ABSTRACT Purpose: Retinoblastoma (RB) is an intraocular malignancy that often occurs in childhood. Circular RNAs (circRNAs) play crucial roles in regulating the malignant phenotypes of various tumors. This study aimed to explore the role and potential mechanism of circ_0000527 in RB. Methods: The levels of circ_0000527, microRNA-98-5p (miR-98-5p) and X-linked inhibitor of apoptosis (XIAP) were determined by qRT-PCR or western blot. Cell proliferation was detected by 3-(4,5-dimethyl-2-thiazolyl)-2,5-diphenyl-2-H-tetrazolium bromide (MTT) and colony formation assays. Cell apoptosis, migration and invasion were evaluated by flow cytometry, transwell and scratch assays. Xenograft assay was conducted to analyze tumor growth in vivo. The binding relationship between miR-98-5p and circ_0000527 or XIAP was verified by dual-luciferase reporter and RNA immunoprecipitation (RIP) assays. Results: Circ_0000527 and XIAP levels were increased, while miR-98-5p level was reduced in RB tissues and cells. Silencing of circ_0000527 suppressed the proliferation, migration and invasion of RB cells and promoted apoptosis. In addition, knockdown of circ_0000527 inhibited tumor growth in xenograft mice.
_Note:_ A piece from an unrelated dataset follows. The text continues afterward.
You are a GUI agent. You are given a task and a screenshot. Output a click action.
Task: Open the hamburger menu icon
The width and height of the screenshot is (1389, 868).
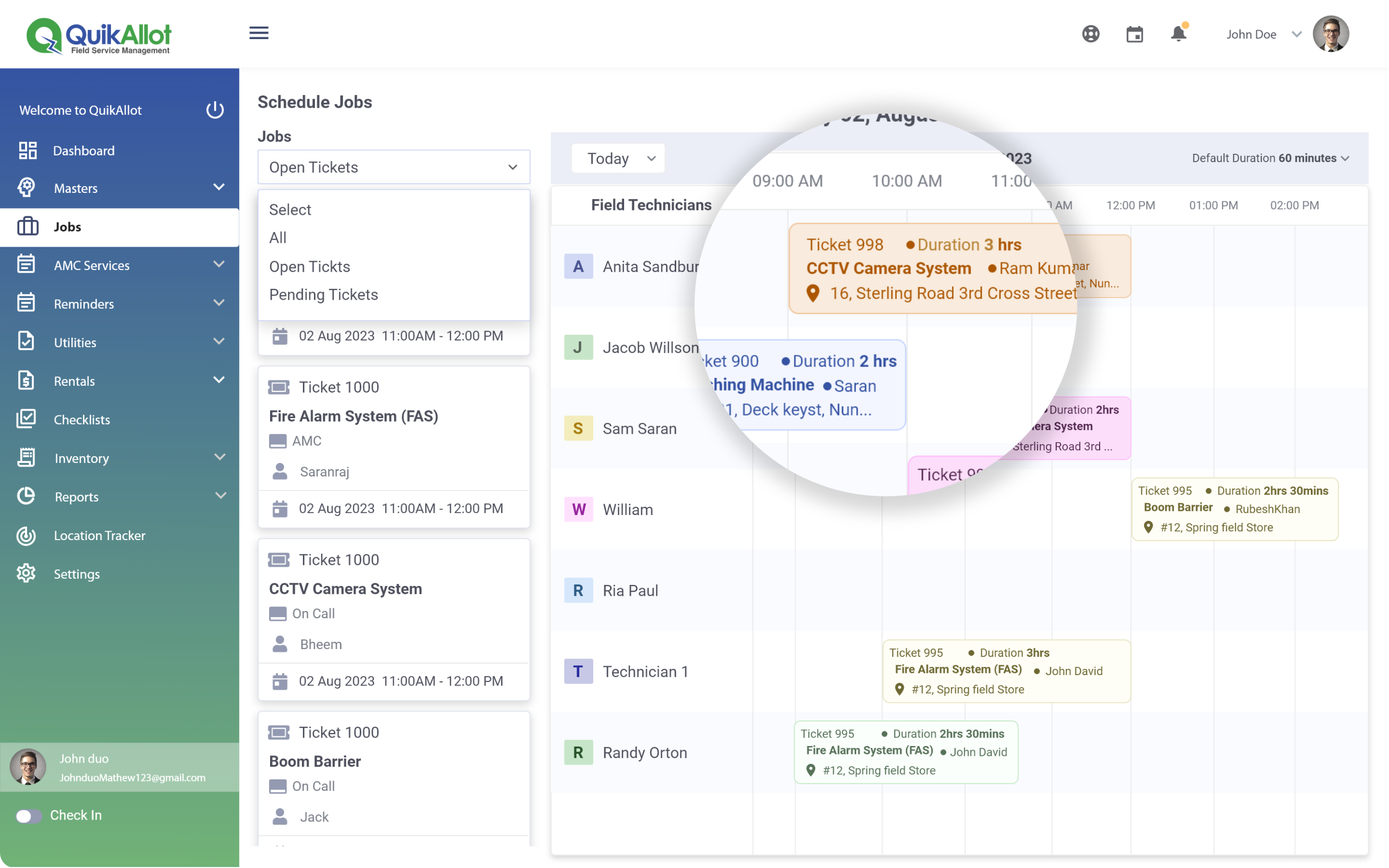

Besides, circ_0000527 sponged miR-98-5p to regulate RB cell progression, and miR-98-5p targeted XIAP to mediate RB cell development. Moreover, circ_0000527 modulated XIAP expression via sequestering miR-98-5p. Conclusion: Circ_0000527 facilitated RB progression via regulating miR-98-5p/XIAP axis, which provided a promising therapeutic target for RB.